Context and Motivation
Recent studies have highlighted transparency and explainability as important quality requirements of AI systems. However, there are still relatively few case studies that describe the current state of defining these quality requirements in practice.
Objective
This study consisted of two phases. The first goal of our study was to explore what ethical guidelines organizations have defined for the development of transparent and explainable AI systems and then we investigated how explainability requirements can be defined in practice.
Methods
In the first phase, we analyzed the ethical guidelines in 16 organizations representing different industries and public sector.
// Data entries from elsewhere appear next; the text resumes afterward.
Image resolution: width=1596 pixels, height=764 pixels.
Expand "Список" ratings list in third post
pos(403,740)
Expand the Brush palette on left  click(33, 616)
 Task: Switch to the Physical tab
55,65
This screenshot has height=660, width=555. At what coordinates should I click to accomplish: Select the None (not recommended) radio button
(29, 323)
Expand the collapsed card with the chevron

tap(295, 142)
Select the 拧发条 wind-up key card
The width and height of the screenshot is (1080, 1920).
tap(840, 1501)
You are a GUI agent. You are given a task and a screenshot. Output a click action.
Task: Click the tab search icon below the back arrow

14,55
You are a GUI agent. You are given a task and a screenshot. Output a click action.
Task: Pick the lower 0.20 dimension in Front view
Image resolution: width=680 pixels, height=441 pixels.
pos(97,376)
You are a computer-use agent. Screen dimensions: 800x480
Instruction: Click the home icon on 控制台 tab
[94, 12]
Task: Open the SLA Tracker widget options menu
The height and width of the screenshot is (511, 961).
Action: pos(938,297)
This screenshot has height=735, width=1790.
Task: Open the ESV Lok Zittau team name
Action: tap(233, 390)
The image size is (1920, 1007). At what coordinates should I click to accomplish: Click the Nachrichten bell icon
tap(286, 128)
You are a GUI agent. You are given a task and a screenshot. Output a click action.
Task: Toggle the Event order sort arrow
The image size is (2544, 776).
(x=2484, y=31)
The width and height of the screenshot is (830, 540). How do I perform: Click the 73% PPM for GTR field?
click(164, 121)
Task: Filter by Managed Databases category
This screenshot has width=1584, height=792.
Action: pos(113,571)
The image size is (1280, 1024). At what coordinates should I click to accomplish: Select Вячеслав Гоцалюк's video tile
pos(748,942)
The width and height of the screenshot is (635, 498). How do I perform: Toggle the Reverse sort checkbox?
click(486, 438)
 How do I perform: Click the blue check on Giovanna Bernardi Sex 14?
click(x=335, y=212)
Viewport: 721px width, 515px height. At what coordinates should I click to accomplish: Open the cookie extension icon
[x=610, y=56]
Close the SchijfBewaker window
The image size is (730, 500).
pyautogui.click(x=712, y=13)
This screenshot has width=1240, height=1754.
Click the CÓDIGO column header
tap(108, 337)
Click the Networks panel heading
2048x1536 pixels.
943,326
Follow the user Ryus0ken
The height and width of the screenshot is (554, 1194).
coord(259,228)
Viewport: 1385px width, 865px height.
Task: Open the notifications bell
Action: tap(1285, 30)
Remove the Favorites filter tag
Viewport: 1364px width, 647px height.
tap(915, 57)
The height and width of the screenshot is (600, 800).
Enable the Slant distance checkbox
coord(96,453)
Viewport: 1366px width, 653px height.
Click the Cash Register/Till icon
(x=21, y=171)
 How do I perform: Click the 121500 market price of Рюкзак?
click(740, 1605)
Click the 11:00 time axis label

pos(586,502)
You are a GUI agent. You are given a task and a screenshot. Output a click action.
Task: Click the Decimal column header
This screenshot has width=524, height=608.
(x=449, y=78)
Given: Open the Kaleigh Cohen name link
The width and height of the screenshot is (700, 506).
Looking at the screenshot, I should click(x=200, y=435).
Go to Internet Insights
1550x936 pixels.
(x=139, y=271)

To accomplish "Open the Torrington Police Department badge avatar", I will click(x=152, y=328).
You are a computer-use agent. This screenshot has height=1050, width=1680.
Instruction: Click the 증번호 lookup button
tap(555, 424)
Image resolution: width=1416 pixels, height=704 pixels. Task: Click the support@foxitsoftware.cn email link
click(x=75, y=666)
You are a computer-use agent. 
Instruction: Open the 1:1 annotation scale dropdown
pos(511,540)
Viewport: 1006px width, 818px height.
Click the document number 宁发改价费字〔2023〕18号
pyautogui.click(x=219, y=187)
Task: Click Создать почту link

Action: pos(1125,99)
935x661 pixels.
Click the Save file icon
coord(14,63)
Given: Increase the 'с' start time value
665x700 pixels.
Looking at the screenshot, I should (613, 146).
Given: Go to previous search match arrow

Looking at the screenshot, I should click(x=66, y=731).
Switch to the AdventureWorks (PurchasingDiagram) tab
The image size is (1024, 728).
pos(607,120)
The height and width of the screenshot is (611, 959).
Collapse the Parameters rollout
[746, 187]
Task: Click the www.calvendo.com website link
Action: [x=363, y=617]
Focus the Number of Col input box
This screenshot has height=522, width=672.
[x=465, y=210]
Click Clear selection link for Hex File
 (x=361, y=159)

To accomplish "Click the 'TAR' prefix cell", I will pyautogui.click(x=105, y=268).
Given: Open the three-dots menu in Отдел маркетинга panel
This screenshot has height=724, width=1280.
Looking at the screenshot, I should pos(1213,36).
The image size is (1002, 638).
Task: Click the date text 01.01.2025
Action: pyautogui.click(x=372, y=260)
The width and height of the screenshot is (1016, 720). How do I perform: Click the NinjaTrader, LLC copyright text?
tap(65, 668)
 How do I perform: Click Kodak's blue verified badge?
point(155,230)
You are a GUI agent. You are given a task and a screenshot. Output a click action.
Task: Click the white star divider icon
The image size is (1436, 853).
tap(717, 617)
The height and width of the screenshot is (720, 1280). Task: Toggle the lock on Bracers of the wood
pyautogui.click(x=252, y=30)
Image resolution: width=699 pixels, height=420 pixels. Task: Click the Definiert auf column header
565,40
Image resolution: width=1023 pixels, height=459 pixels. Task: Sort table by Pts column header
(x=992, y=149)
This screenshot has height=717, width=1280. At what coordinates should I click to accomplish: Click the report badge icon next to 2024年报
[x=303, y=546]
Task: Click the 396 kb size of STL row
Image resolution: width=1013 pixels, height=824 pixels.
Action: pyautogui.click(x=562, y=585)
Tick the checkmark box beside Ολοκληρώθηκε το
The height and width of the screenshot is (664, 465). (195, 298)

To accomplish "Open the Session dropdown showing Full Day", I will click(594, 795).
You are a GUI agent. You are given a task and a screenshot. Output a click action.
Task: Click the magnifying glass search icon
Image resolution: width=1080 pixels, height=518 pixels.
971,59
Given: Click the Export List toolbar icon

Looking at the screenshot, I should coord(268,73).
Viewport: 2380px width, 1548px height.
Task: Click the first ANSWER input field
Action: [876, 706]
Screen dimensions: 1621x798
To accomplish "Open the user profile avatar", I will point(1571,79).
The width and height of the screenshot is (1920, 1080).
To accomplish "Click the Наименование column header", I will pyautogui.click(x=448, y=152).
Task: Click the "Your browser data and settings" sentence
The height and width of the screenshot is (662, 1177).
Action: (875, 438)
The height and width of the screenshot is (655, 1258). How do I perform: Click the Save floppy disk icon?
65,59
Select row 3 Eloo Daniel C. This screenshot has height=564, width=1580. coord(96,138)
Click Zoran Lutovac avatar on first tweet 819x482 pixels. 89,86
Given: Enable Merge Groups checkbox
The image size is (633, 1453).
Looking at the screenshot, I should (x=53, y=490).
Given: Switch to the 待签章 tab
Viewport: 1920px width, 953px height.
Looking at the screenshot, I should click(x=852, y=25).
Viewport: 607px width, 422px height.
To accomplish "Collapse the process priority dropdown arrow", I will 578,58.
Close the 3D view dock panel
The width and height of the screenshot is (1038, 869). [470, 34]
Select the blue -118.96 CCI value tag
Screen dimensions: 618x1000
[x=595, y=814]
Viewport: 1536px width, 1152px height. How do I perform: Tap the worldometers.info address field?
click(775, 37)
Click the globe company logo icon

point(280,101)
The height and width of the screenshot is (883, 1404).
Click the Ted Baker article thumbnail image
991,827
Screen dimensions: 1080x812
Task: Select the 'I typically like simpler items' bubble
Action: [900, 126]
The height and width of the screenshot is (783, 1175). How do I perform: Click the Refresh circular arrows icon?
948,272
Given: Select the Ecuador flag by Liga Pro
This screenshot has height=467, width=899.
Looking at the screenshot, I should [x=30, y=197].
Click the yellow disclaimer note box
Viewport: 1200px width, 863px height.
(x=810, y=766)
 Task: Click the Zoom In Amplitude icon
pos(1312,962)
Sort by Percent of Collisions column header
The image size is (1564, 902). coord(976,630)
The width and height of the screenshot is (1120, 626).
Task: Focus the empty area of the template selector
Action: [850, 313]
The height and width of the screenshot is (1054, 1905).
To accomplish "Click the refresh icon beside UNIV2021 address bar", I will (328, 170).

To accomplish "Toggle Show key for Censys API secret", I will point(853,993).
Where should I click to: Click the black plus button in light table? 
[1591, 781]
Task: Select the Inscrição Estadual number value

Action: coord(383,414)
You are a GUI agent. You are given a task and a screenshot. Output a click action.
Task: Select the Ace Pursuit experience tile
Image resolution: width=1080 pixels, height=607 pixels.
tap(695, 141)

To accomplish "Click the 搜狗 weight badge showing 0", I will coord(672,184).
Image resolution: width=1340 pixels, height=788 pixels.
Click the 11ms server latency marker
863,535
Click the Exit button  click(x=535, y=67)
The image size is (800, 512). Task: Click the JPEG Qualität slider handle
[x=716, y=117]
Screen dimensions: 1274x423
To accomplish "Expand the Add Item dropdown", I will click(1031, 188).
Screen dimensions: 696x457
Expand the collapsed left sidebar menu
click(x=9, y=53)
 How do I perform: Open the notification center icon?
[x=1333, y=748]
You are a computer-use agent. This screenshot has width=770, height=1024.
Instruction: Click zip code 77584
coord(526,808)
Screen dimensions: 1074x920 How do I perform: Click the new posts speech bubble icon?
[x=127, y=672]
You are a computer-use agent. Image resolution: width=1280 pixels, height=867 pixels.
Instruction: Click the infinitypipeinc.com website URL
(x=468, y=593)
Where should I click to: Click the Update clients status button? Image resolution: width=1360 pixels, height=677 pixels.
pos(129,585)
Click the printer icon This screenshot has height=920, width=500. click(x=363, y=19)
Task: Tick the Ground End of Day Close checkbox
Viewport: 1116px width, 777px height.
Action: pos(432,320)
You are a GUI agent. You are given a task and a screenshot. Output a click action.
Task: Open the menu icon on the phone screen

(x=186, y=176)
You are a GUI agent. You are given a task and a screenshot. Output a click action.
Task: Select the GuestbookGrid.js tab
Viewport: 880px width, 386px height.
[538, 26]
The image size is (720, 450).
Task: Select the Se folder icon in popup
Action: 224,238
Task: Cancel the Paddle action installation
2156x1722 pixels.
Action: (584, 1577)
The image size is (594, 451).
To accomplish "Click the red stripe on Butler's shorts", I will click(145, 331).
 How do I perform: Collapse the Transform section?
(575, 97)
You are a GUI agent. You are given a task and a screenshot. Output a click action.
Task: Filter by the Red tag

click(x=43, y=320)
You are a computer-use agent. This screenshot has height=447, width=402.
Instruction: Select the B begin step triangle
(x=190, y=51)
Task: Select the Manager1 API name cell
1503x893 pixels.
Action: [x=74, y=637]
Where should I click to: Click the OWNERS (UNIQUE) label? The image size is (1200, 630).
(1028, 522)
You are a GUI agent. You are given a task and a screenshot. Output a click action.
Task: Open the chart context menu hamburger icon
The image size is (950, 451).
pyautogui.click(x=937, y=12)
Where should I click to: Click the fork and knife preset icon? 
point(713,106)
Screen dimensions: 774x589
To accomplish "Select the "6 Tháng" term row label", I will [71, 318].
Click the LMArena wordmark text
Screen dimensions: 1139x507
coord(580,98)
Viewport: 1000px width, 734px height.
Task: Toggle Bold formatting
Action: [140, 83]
Then, we conducted an empirical study to evaluate the results of the first phase with practitioners.
Results
The analysis of the ethical guidelines revealed that the importance of transparency is highlighted by almost all of the organizations and explainability is considered as an integral part of transparency. To support the definition of explainability requirements, we propose a model of explainability components for identifying explainability needs and a template for representing explainability requirements. The paper also describes the lessons we learned from applying the model and the template in practice.
Contribution
For researchers, this paper provides insights into what organizations consider important in the transparency and, in particular, explainability of AI systems. For practitioners, this study suggests a systematic and structured way to define explainability requirements of AI systems. Furthermore, the results emphasize a set of good practices that help to define the explainability of AI systems.